Problem details. Reproduce word for word the part of the data that opens with the line containing "Click the Paste clipboard icon" and closes with the line containing "[x=403, y=559]", both lines included. Omit the pictures from your answer.

Data for this task.
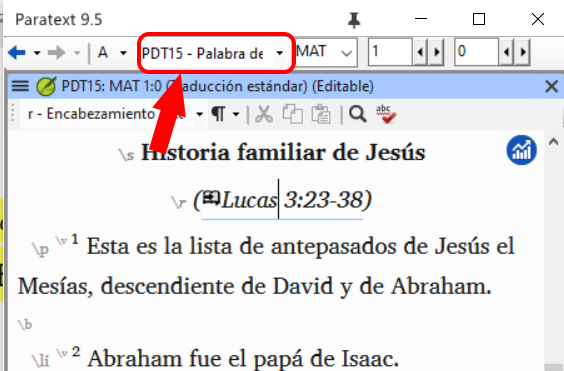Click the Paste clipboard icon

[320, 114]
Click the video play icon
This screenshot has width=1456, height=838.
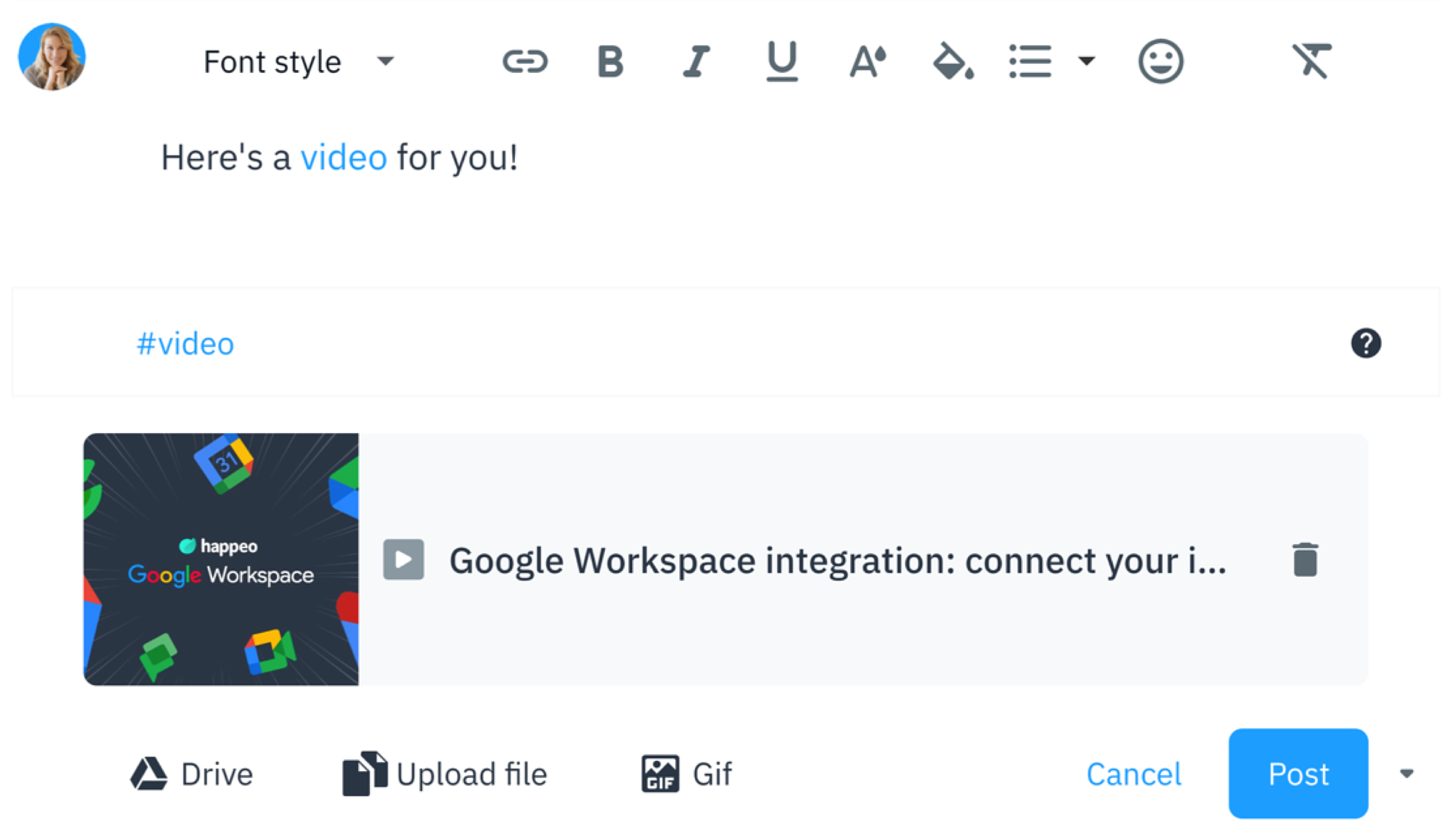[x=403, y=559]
---
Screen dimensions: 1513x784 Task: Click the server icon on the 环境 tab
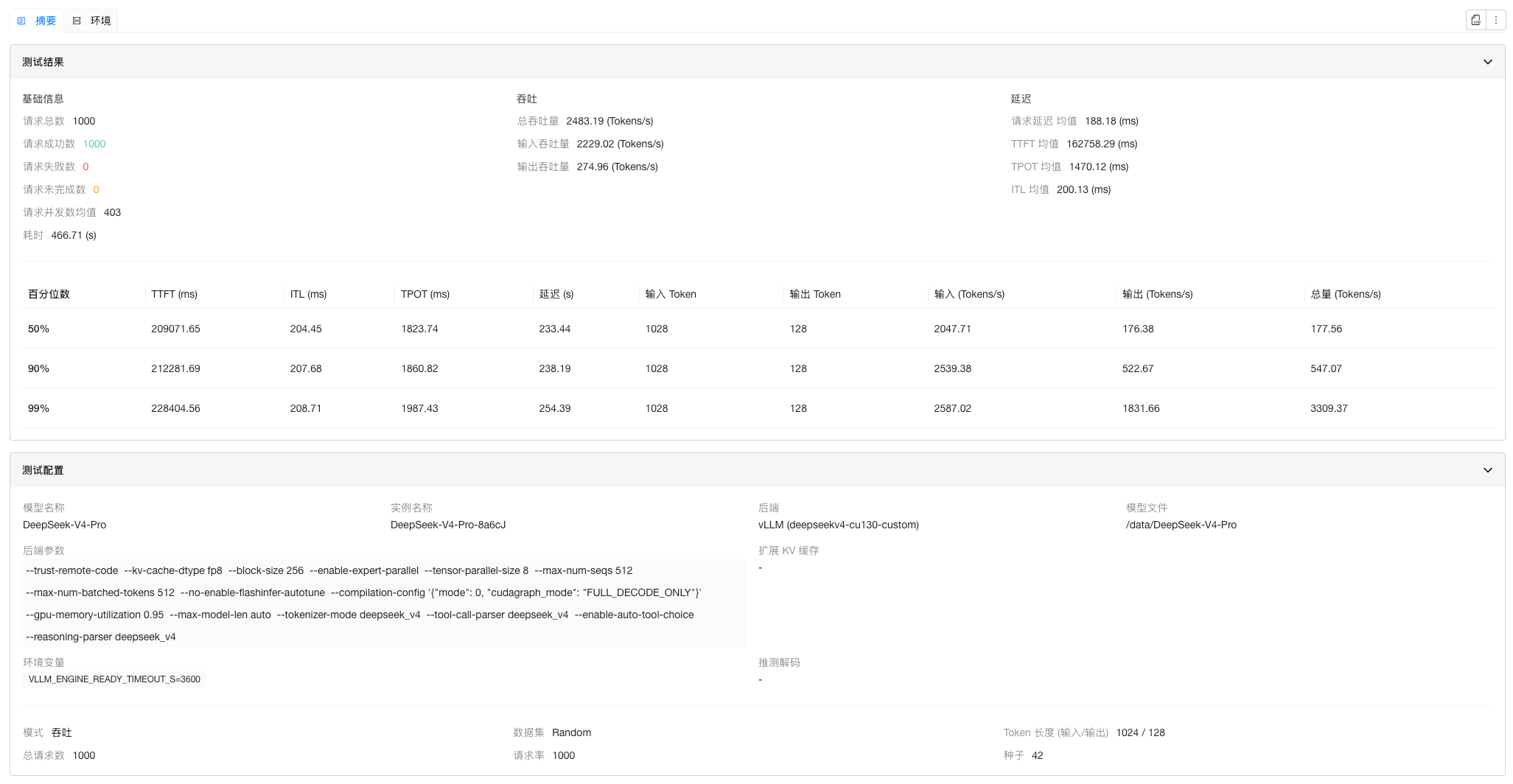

The response.
Click the Paste clipboard icon

[320, 114]
Click the video play icon
This screenshot has width=1456, height=838.
[x=403, y=559]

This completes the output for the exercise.